Infinitely Losing My Edge
Yeah, I'm losing my edge.
I'm losing my edge.
The kids are coming up from behind.
I'm losing my edge.
I'm losing my edge to the kids from Korea North and from Milan.
But I was there.
I was there in 1978.
I was there at the first Visage show in London.
I'm losing my edge.
I'm losing my edge to the kids whose footsteps I hear when they get on the decks.
I'm losing my edge to the internet seekers who can tell me every member of every good group from 1960 to 1977.
I'm losing my edge.
To all the kids in New York and Madrid.
I'm losing my edge to the art-school Stockholm kids in little jackets and borrowed nostalgia for the unremembered nineties.
I'm losing my edge.
I'm losing my edge.
I can hear the footsteps every night on the decks.
But I was there.
I was there in 1967 at the first Rodriguez practice in a loft in Detroit.
I was working on the synthesizer sounds with much patience.
I was there when Robert Palmer started up his first band.
I told him, "Don't do it that way. You'll never make a dime."
I was there.
I was the first guy playing Trumans Water to the techno kids.
I played it at the Troubador.
Everybody thought I was crazy.
We all know.
I was there.
I was there.
I've never been wrong.
But I'm losing my edge to better-looking people with better ideas and more talent.
And they're actually really, really nice.
I'm losing my edge.
I heard you have a compilation of every good song ever done by anybody.
Every great song by Public Enemy. All the underground hits.
All Kayak tracks. I heard you have a vinyl of every Orchestral Manoeuvres in the Dark record on German import.
I heard that you have a white label of every seminal funk hit - 1985, '86, '87.
I heard that you have a CD compilation of every good '50s cut and another box set from the '80s.
I hear you're buying a rhodes and a mellotron and are throwing your macbook out the window because you want to make something real. You want to make a Kango’s Stein Massive record.
I hear that you and your band have sold your chamberlin and bought a sitar.
I hear that you and your band have sold your sitar and bought a chamberlin.
I hear everybody that you know is more relevant than everybody that I know.

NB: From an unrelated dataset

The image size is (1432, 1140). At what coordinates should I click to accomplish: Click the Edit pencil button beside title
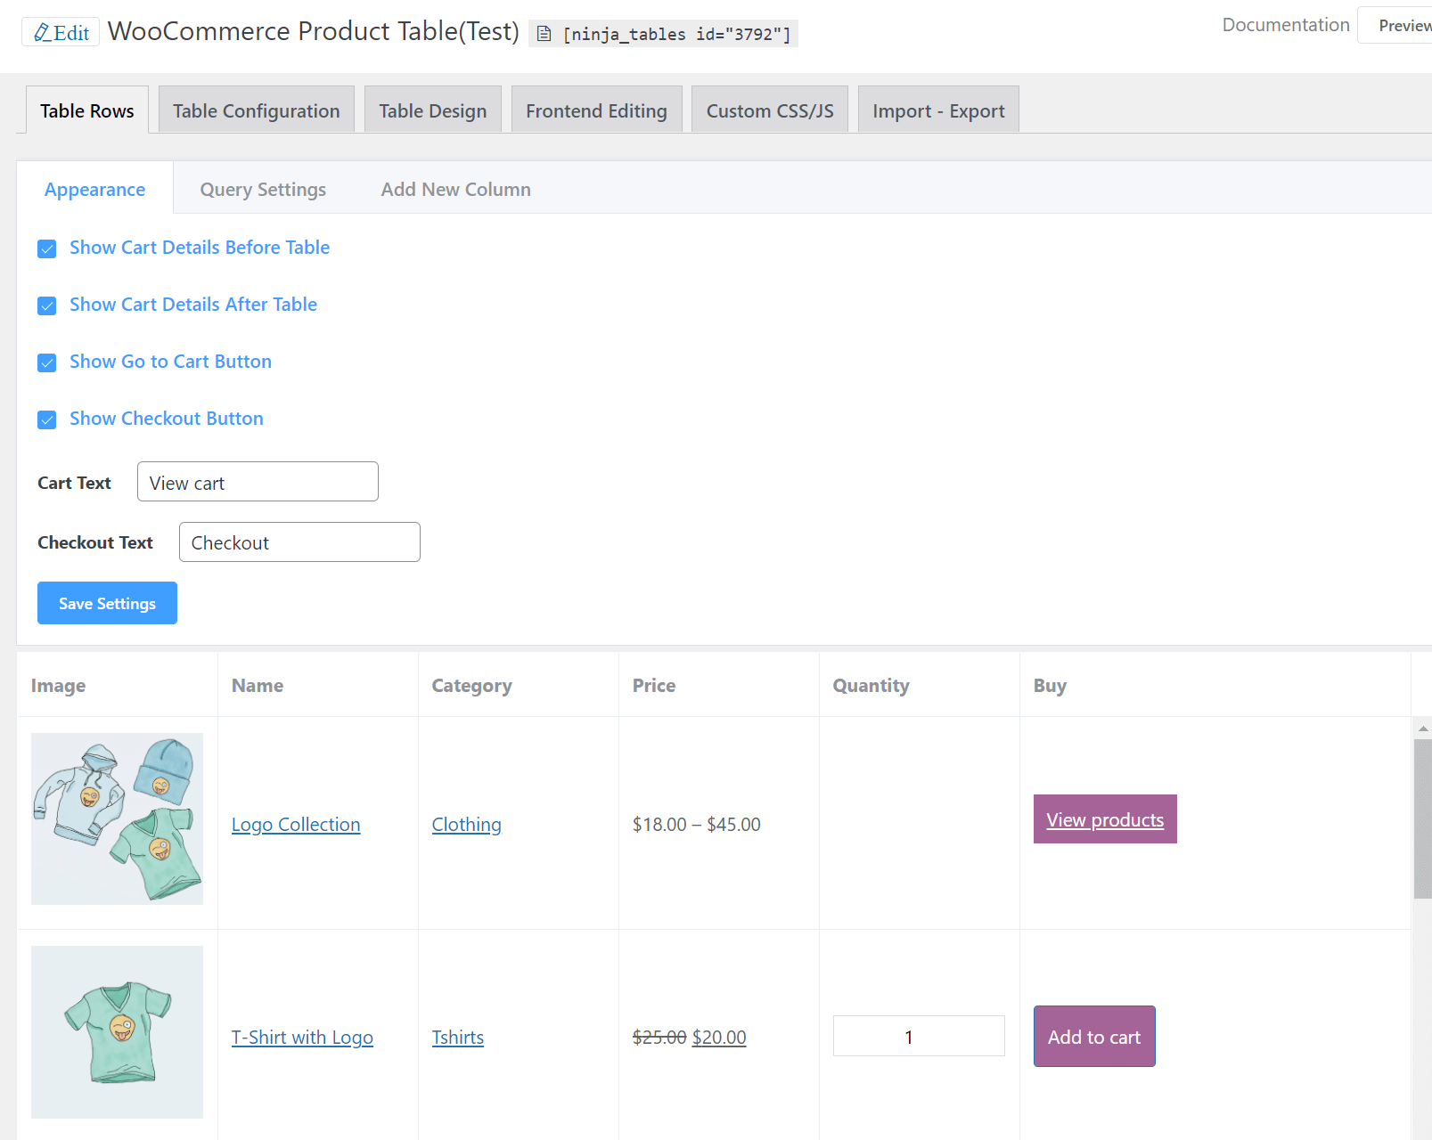tap(61, 33)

But have you seen my records?
Thinking Fellers Union Local 282,
Oppenheimer Analysis,
Arcadia,
U.S. Maple,
Crash Course in Science,
The Associates,
Mad Mike,
Wire,
Crime,
The Detroit Cobras,
Archie Shepp,
X-102,
The Smoke,
Television,
David McCallum,
The Searchers,
Kerri Chandler,
The Last Poets,
Agitation Free,
Hardrive,
Anthony Braxton,
Rekid,
The Dead C,
Judy Mowatt,
The Human League,
Barrington Levy,
Ornette Coleman,
Blancmange,
Gang Green,
Morten Harket,
Average White Band,
Selector Dub Narcotic,
Organ,
Harpers Bizarre,
Brass Construction,
Avey Tare,
MDC,
Easy Going,
Bobby Womack,
The Star Department,
Magazine,
Pagans,
Das Ding,
John Holt,
Tres Demented,
Make Up,
Alton Ellis,
Monolake,
Amon Düül II,
ABC,
Buzzcocks,
Dead Boys,
Susan Cadogan,
Ultramagnetic MC's,
Nick Cave & The Bad Seeds,
Unrelated Segments,
Colin Newman,
Jeff Lynne,
The Red Krayola,
Mark Hollis,
Marc Romboy vs. Booka Shade, Marc Romboy vs. Booka Shade, Marc Romboy vs. Booka Shade, Marc Romboy vs. Booka Shade.
You don't know what you really want.
You don't know what you really want.
You don't know what you really want.
You don't know what you really want.
You don't know what you really want.
You don't know what you really want.
You don't know what you really want.
You don't know what you really want.
You don't know what you really want.
You don't know what you really want.
You don't know what you really want.
You don't know what you really want.
You don't know what you really want.
You don't know what you really want.
You don't know what you really want.